Post Author: Bill Pratt
If morality is not grounded by a transcendent standard, a standard that is above all humanity, then it collapses to relativism. This concept is not at all difficult to understand, but relativism retains a negative enough connotation these days that atheists, who deny a transcendent, objective standard of morality, are still squeamish about the word.
Jeffrey Dahmer, the serial killer who gained notoriety for eating his victims, understood the connection between God and morality all too well. Dahmer’s father recounted his son’s moral reasoning in a documentary produced in 1996: “If it all happens naturalistically, what’s the need for a God? Can’t I set my own rules? Who owns me? I own myself.”
Exactly. If there is no God, you have no accountability to anyone else at all. You own yourself and you can do with yourself whatever you please.
In an interview in 1994, Dahmer himself explained his thinking.

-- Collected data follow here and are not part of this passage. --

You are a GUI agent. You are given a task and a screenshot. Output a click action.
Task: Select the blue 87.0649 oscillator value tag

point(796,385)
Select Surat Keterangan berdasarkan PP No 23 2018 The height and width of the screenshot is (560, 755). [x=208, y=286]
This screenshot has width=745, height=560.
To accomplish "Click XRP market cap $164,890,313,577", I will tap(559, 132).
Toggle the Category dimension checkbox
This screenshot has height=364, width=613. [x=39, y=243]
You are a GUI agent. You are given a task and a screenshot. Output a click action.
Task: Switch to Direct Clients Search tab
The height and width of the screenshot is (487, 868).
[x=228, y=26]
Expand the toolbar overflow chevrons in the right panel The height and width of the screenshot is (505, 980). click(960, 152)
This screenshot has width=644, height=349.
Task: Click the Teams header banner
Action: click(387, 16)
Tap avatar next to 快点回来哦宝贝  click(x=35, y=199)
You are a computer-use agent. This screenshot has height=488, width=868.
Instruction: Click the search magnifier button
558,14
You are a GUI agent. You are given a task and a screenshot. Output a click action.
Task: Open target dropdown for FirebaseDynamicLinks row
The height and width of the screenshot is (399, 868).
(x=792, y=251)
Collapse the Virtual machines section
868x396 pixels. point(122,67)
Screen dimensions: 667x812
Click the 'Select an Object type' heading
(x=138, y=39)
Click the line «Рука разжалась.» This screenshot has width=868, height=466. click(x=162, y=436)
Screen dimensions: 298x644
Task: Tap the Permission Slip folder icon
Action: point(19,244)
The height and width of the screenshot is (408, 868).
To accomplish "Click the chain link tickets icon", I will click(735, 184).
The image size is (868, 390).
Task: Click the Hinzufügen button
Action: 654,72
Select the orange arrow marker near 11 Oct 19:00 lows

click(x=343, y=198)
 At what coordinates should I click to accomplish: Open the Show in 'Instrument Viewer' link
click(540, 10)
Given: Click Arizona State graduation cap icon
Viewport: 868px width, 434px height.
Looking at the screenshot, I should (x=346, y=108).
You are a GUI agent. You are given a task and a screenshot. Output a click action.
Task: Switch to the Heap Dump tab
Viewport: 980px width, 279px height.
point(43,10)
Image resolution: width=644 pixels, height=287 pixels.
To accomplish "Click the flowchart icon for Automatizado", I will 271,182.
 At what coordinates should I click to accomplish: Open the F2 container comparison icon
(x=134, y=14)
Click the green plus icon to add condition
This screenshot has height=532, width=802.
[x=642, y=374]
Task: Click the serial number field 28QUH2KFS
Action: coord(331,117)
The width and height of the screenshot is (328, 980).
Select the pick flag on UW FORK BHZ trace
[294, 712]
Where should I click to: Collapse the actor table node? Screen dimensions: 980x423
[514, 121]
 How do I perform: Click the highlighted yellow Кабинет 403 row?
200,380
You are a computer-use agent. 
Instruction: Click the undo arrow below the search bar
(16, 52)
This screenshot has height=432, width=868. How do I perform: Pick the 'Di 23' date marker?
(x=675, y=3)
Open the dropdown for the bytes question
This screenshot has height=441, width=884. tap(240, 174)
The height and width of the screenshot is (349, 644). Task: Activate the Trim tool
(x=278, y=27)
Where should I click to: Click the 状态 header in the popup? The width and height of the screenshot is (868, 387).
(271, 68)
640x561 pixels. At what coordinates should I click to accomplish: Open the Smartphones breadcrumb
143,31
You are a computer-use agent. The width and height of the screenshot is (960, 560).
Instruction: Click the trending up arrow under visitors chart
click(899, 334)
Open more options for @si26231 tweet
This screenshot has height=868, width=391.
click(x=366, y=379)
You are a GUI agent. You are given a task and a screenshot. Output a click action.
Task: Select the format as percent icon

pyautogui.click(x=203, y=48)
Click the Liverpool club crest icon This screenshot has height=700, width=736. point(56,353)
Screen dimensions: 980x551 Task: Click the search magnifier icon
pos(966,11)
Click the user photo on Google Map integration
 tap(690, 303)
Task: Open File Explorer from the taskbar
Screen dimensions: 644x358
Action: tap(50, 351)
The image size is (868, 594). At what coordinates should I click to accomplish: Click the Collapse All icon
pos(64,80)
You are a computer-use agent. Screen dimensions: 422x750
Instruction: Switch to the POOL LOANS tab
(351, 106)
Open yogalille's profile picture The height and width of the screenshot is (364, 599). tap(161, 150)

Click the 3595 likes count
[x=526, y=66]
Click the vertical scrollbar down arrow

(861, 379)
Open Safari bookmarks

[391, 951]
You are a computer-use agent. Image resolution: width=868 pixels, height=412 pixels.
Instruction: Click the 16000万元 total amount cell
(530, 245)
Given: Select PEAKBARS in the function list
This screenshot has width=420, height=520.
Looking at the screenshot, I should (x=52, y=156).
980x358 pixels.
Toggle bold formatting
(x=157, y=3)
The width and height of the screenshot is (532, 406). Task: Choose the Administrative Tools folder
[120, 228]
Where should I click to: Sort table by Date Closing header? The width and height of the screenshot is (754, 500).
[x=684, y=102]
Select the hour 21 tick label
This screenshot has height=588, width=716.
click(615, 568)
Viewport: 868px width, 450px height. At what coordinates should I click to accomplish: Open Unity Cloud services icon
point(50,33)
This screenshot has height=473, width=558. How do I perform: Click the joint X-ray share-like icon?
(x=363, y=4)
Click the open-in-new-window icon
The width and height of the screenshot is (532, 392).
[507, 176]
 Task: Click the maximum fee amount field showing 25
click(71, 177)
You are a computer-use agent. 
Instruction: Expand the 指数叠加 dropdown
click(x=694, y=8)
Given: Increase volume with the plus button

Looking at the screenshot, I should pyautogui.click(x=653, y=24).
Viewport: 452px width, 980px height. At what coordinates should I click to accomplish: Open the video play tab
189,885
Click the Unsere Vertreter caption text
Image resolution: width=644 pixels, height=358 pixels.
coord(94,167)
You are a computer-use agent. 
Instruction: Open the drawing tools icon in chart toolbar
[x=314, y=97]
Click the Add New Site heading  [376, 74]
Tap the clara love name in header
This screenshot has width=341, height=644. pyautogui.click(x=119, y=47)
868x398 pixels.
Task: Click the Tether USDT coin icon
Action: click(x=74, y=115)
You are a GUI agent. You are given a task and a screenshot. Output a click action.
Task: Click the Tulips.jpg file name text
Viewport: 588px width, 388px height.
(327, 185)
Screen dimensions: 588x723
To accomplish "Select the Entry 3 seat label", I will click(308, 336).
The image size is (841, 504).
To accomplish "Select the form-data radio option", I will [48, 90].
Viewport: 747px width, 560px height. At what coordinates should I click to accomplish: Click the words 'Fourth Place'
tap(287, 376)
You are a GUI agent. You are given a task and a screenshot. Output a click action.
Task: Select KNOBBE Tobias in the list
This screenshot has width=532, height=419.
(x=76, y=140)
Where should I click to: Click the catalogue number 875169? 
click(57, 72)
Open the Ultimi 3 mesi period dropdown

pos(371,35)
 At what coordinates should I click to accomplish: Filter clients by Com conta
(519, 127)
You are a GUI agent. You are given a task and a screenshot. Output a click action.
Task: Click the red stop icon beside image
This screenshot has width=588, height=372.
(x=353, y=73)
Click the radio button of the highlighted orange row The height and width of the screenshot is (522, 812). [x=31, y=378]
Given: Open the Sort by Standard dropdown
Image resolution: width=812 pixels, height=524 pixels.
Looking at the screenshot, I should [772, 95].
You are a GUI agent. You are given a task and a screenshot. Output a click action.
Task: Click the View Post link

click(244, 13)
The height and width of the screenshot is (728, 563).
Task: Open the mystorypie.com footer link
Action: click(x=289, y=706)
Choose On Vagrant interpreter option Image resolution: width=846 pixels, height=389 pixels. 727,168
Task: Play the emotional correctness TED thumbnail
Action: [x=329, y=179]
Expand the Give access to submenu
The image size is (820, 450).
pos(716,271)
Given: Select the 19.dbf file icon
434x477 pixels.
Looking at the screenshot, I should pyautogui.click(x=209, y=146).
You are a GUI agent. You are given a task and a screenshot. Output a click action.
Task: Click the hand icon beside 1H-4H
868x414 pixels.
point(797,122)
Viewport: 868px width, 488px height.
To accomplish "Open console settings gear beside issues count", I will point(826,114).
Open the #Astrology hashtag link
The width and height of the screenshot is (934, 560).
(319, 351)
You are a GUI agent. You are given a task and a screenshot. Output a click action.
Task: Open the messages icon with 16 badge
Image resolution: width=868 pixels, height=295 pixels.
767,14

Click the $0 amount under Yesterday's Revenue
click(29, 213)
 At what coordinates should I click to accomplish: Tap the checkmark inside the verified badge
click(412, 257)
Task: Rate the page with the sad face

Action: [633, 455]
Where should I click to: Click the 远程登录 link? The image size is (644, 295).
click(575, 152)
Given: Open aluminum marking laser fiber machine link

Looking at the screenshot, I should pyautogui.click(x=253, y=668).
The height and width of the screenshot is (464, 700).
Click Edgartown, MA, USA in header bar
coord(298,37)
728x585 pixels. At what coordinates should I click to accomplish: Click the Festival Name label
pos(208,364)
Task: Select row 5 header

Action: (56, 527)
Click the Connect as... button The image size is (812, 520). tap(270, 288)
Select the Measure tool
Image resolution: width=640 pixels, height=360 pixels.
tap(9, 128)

He wondered that if there were no God and we all came “from the slime,” then “what’s the point of trying to modify your behavior to keep it within acceptable ranges?”
The fact that we all instinctively cry out at Dahmer’s behavior does nothing to take away from the fact that his reasoning is right on target. He embodied the atheist worldview taken to its logical extremes. You may not like what Dahmer did, but unless you believe in an objective, transcendent moral standard, he didn’t do anything but act unfashionably.